Exercise description ▸
Update the records below by changing every "computer-use agent" to "desktop agent", keeping everything else the same.

Records for locating words and elements:

---

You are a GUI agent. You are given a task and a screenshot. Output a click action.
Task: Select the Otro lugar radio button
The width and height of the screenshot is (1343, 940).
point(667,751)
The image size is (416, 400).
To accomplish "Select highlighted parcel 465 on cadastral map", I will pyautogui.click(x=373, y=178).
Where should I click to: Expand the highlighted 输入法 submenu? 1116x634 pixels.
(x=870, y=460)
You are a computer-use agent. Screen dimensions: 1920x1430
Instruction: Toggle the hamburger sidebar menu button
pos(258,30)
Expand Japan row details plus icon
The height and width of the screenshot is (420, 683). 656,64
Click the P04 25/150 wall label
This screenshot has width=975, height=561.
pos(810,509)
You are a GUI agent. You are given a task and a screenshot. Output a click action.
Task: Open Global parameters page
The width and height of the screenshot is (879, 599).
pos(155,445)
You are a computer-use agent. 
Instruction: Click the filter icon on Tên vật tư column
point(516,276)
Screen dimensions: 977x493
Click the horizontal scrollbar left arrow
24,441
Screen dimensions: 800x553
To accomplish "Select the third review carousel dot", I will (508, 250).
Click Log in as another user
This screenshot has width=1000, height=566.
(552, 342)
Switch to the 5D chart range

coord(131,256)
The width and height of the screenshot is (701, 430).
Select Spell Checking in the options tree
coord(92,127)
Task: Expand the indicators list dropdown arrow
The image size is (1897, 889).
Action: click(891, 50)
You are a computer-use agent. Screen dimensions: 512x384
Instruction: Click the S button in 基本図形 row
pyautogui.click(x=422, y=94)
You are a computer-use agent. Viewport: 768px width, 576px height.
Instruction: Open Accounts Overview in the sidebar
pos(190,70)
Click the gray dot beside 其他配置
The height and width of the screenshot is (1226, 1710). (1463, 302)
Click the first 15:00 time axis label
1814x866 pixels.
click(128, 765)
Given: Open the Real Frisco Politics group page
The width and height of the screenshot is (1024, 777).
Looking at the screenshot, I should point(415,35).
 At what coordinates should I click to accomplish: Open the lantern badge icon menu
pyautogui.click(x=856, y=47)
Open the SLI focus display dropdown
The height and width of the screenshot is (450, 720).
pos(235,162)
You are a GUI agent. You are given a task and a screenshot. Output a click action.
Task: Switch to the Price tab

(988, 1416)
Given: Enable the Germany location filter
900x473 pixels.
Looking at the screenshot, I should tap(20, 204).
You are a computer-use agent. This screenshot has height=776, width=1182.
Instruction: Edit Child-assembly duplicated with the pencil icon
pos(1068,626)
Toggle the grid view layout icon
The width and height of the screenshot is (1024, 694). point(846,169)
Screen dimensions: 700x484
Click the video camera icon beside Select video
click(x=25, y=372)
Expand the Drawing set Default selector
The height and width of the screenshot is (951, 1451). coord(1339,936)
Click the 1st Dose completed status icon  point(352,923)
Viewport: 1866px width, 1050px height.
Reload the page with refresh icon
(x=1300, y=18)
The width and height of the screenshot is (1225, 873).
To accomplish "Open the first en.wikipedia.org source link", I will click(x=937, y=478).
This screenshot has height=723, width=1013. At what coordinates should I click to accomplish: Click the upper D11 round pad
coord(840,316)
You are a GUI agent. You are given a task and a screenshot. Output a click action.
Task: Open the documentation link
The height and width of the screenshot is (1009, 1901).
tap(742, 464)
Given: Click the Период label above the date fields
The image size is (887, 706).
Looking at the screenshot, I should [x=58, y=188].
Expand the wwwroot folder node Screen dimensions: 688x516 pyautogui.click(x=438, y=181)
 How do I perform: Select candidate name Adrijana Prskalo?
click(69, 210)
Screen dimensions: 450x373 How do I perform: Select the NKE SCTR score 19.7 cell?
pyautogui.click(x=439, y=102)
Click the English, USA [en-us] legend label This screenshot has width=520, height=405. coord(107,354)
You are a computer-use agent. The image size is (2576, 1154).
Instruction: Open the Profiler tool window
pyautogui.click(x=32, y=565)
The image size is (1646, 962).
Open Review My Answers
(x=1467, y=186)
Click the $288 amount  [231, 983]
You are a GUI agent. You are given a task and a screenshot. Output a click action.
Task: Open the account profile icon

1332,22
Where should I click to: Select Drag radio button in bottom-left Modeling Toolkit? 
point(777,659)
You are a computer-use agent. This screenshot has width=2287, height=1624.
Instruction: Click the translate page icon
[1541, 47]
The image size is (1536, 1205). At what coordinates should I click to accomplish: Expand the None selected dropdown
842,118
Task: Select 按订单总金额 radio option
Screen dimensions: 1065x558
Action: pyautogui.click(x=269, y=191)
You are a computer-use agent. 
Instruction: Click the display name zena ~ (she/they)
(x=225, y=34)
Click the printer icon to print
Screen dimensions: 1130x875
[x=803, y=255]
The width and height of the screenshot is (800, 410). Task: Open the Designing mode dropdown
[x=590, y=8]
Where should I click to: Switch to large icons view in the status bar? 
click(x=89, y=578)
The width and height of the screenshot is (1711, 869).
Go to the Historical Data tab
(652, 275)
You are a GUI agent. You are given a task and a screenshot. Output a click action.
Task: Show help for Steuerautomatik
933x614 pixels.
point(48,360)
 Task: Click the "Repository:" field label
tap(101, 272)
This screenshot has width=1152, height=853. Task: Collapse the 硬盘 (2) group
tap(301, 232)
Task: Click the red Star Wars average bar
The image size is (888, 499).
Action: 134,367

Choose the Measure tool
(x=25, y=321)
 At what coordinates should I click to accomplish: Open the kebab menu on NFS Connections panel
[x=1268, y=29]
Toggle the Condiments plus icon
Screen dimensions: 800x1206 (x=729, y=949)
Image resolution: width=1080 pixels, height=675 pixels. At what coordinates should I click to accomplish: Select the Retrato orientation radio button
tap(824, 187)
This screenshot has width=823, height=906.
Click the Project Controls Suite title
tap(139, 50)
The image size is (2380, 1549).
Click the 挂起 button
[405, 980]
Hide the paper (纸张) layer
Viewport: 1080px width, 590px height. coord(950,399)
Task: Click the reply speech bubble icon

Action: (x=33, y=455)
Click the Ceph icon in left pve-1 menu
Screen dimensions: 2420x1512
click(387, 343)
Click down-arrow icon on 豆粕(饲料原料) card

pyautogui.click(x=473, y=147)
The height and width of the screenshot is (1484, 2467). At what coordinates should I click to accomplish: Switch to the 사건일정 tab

---

Reply to the task ▸
You are a GUI agent. You are given a task and a screenshot. Output a click action.
Task: Select the Otro lugar radio button
The width and height of the screenshot is (1343, 940).
point(667,751)
The image size is (416, 400).
To accomplish "Select highlighted parcel 465 on cadastral map", I will pyautogui.click(x=373, y=178).
Where should I click to: Expand the highlighted 输入法 submenu? 1116x634 pixels.
(x=870, y=460)
You are a desktop agent. Screen dimensions: 1920x1430
Instruction: Toggle the hamburger sidebar menu button
pos(258,30)
Expand Japan row details plus icon
The height and width of the screenshot is (420, 683). 656,64
Click the P04 25/150 wall label
This screenshot has width=975, height=561.
pos(810,509)
You are a GUI agent. You are given a task and a screenshot. Output a click action.
Task: Open Global parameters page
The width and height of the screenshot is (879, 599).
pos(155,445)
You are a desktop agent. 
Instruction: Click the filter icon on Tên vật tư column
point(516,276)
Screen dimensions: 977x493
Click the horizontal scrollbar left arrow
24,441
Screen dimensions: 800x553
To accomplish "Select the third review carousel dot", I will (508, 250).
Click Log in as another user
This screenshot has width=1000, height=566.
(552, 342)
Switch to the 5D chart range

coord(131,256)
The width and height of the screenshot is (701, 430).
Select Spell Checking in the options tree
coord(92,127)
Task: Expand the indicators list dropdown arrow
The image size is (1897, 889).
Action: click(891, 50)
You are a desktop agent. Screen dimensions: 512x384
Instruction: Click the S button in 基本図形 row
pyautogui.click(x=422, y=94)
You are a desktop agent. Viewport: 768px width, 576px height.
Instruction: Open Accounts Overview in the sidebar
pos(190,70)
Click the gray dot beside 其他配置
The height and width of the screenshot is (1226, 1710). (1463, 302)
Click the first 15:00 time axis label
1814x866 pixels.
click(128, 765)
Given: Open the Real Frisco Politics group page
The width and height of the screenshot is (1024, 777).
Looking at the screenshot, I should point(415,35).
 At what coordinates should I click to accomplish: Open the lantern badge icon menu
pyautogui.click(x=856, y=47)
Open the SLI focus display dropdown
The height and width of the screenshot is (450, 720).
pos(235,162)
You are a GUI agent. You are given a task and a screenshot. Output a click action.
Task: Switch to the Price tab

(988, 1416)
Given: Enable the Germany location filter
900x473 pixels.
Looking at the screenshot, I should tap(20, 204).
You are a desktop agent. This screenshot has height=776, width=1182.
Instruction: Edit Child-assembly duplicated with the pencil icon
pos(1068,626)
Toggle the grid view layout icon
The width and height of the screenshot is (1024, 694). point(846,169)
Screen dimensions: 700x484
Click the video camera icon beside Select video
click(x=25, y=372)
Expand the Drawing set Default selector
The height and width of the screenshot is (951, 1451). coord(1339,936)
Click the 1st Dose completed status icon  point(352,923)
Viewport: 1866px width, 1050px height.
Reload the page with refresh icon
(x=1300, y=18)
The width and height of the screenshot is (1225, 873).
To accomplish "Open the first en.wikipedia.org source link", I will click(x=937, y=478).
This screenshot has height=723, width=1013. At what coordinates should I click to accomplish: Click the upper D11 round pad
coord(840,316)
You are a GUI agent. You are given a task and a screenshot. Output a click action.
Task: Open the documentation link
The height and width of the screenshot is (1009, 1901).
tap(742, 464)
Given: Click the Период label above the date fields
The image size is (887, 706).
Looking at the screenshot, I should [x=58, y=188].
Expand the wwwroot folder node Screen dimensions: 688x516 pyautogui.click(x=438, y=181)
 How do I perform: Select candidate name Adrijana Prskalo?
click(69, 210)
Screen dimensions: 450x373 How do I perform: Select the NKE SCTR score 19.7 cell?
pyautogui.click(x=439, y=102)
Click the English, USA [en-us] legend label This screenshot has width=520, height=405. coord(107,354)
You are a desktop agent. The image size is (2576, 1154).
Instruction: Open the Profiler tool window
pyautogui.click(x=32, y=565)
The image size is (1646, 962).
Open Review My Answers
(x=1467, y=186)
Click the $288 amount  [231, 983]
You are a GUI agent. You are given a task and a screenshot. Output a click action.
Task: Open the account profile icon

1332,22
Where should I click to: Select Drag radio button in bottom-left Modeling Toolkit? 
point(777,659)
You are a desktop agent. This screenshot has width=2287, height=1624.
Instruction: Click the translate page icon
[1541, 47]
The image size is (1536, 1205). At what coordinates should I click to accomplish: Expand the None selected dropdown
842,118
Task: Select 按订单总金额 radio option
Screen dimensions: 1065x558
Action: pyautogui.click(x=269, y=191)
You are a desktop agent. 
Instruction: Click the display name zena ~ (she/they)
(x=225, y=34)
Click the printer icon to print
Screen dimensions: 1130x875
[x=803, y=255]
The width and height of the screenshot is (800, 410). Task: Open the Designing mode dropdown
[x=590, y=8]
Where should I click to: Switch to large icons view in the status bar? 
click(x=89, y=578)
The width and height of the screenshot is (1711, 869).
Go to the Historical Data tab
(652, 275)
You are a GUI agent. You are given a task and a screenshot. Output a click action.
Task: Show help for Steuerautomatik
933x614 pixels.
point(48,360)
 Task: Click the "Repository:" field label
tap(101, 272)
This screenshot has width=1152, height=853. Task: Collapse the 硬盘 (2) group
tap(301, 232)
Task: Click the red Star Wars average bar
The image size is (888, 499).
Action: 134,367

Choose the Measure tool
(x=25, y=321)
 At what coordinates should I click to accomplish: Open the kebab menu on NFS Connections panel
[x=1268, y=29]
Toggle the Condiments plus icon
Screen dimensions: 800x1206 (x=729, y=949)
Image resolution: width=1080 pixels, height=675 pixels. At what coordinates should I click to accomplish: Select the Retrato orientation radio button
tap(824, 187)
This screenshot has width=823, height=906.
Click the Project Controls Suite title
tap(139, 50)
The image size is (2380, 1549).
Click the 挂起 button
[405, 980]
Hide the paper (纸张) layer
Viewport: 1080px width, 590px height. coord(950,399)
Task: Click the reply speech bubble icon

Action: (x=33, y=455)
Click the Ceph icon in left pve-1 menu
Screen dimensions: 2420x1512
click(387, 343)
Click down-arrow icon on 豆粕(饲料原料) card

pyautogui.click(x=473, y=147)
The height and width of the screenshot is (1484, 2467). At what coordinates should I click to accomplish: Switch to the 사건일정 tab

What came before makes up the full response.